Selasa (8/10) pukul 6.36 WIB, harga minyak WTI kontrak November 2024 di NYMEX menguat 0,57% ke US$ 77,58 per barel. Kemarin, harga minyak acuan Amerika Serikat (AS) ini melonjak 3,71% dari akhir pekan lalu di US$ 74,38 per barel. Minyak mentah Brent berjangka naik US$ 2,88, atau 3,7%, menjadi US$ 80,93 per barel pada perdagangan kemarin. Minggu lalu, Brent naik lebih dari 8% dan WTI naik lebih dari 9% secara mingguan, tertinggi dalam lebih dari setahun. Serangan rudal Iran pada 1 Oktober terhadap Israel menimbulkan kekhawatiran bahwa tanggapan dari Israel akan ditujukan pada infrastruktur minyak Iran. "Jika itu terjadi, harga minyak bisa naik US$ 3 hingga US$ 5 per barel," kata Andrew Lipow, presiden Lipow Oil Associates seperti dikutip
Reuters. Baca Juga: Tergantung The Fed, Mata Uang Komoditas bisa Berbalik Arah Roket yang ditembakkan oleh Hizbullah yang didukung Iran menghantam kota terbesar ketiga Israel, Haifa, pada Senin pagi. Sementara itu, Israel tampak siap untuk memperluas serangan darat ke Lebanon selatan pada peringatan pertama perang Gaza yang telah menyebarkan konflik di Timur Tengah. "Ada kekhawatiran yang berkembang bahwa konflik tersebut dapat terus meningkat, tidak hanya membahayakan produksi Iran sebesar 3,4 juta barel minyak per hari tetapi juga menciptakan gangguan lebih lanjut pada pasokan regional," tulis analis di Tudor, Pickering, Holt & Co pada Senin kemarin. "Kenaikan harga minyak di awal pekan kemungkinan didorong oleh
fund manager yang menutup taruhan
bearish pada meningkatnya risiko gangguan pada pasokan minyak Timur Tengah," kata analis UBS Giovanni Staunovo.
Hedge fund dan
fund manager telah mengumpulkan rekor taruhan
bearish pada minyak berjangka hingga pertengahan September karena prospek permintaan yang menurun, terutama di Tiongkok, importir minyak mentah terbesar. "Ada banyak
short-covering di pasar yang dimulai minggu lalu dan masih berlanjut," kata John Kilduff, mitra di Again Capital di New York. "Ini adalah pasar yang membeli sekarang, bertanya kemudian," katanya.

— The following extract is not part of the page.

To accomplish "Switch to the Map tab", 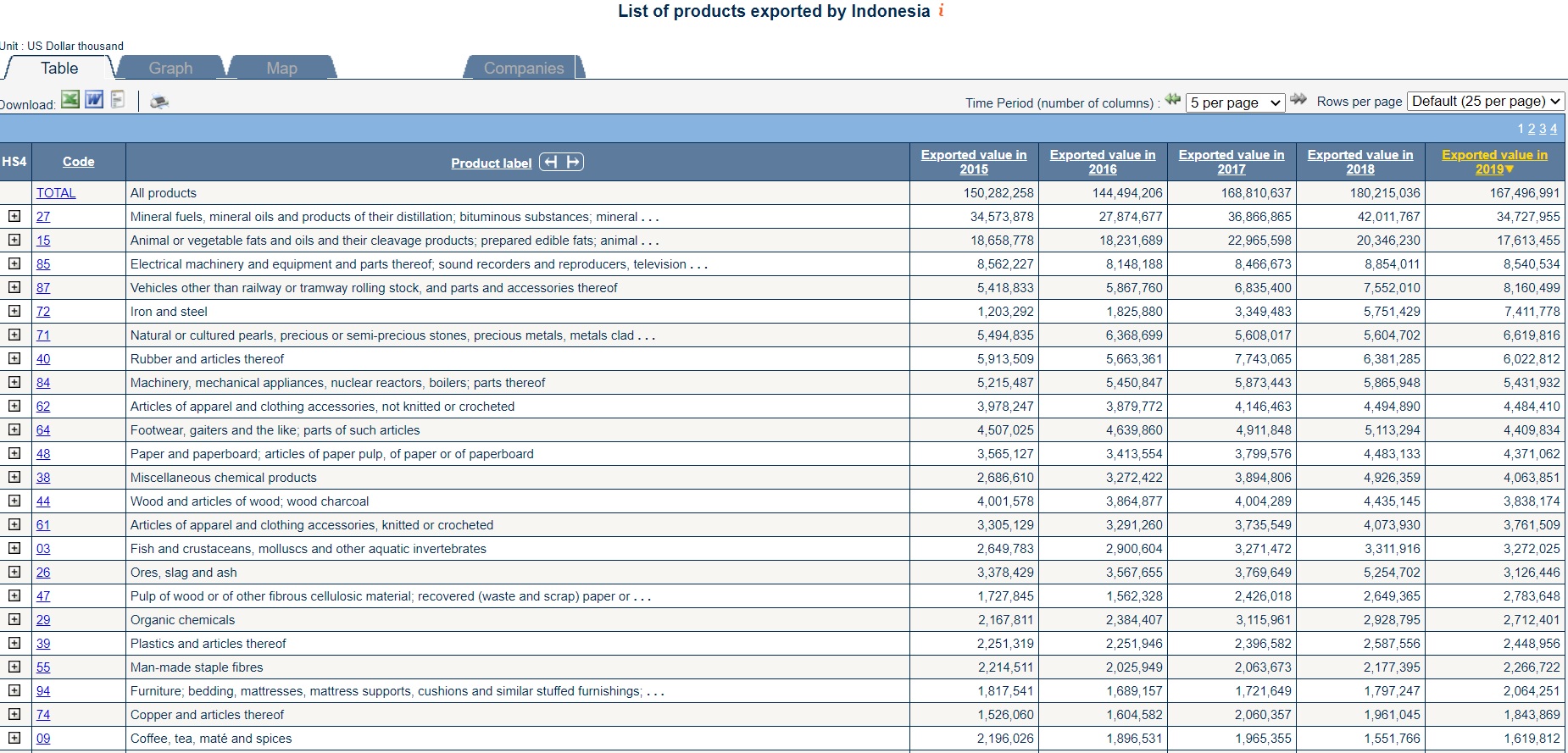I will 281,68.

Baca Juga: Indeks Wall Street Merosot, Timur Tengah Menjadi Fokus Namun, Kilduff memperingatkan bahwa reli yang didorong oleh rasa takut membuat harga minyak terbuka untuk penurunan yang cukup besar jika Israel memutuskan untuk tidak menyerang infrastruktur minyak Iran. Ini akan menurunkan harga minyak antara US$ 5 dan US$ 7 per barel, Kilduff dan Lipow memperkirakan secara terpisah. "Sampai seminggu yang lalu, saya pikir kita akan menguji harga minyak di bawah US$ 60," kata Brent Belote, pendiri
hedge fund yang berfokus pada komoditas Cayler Capital.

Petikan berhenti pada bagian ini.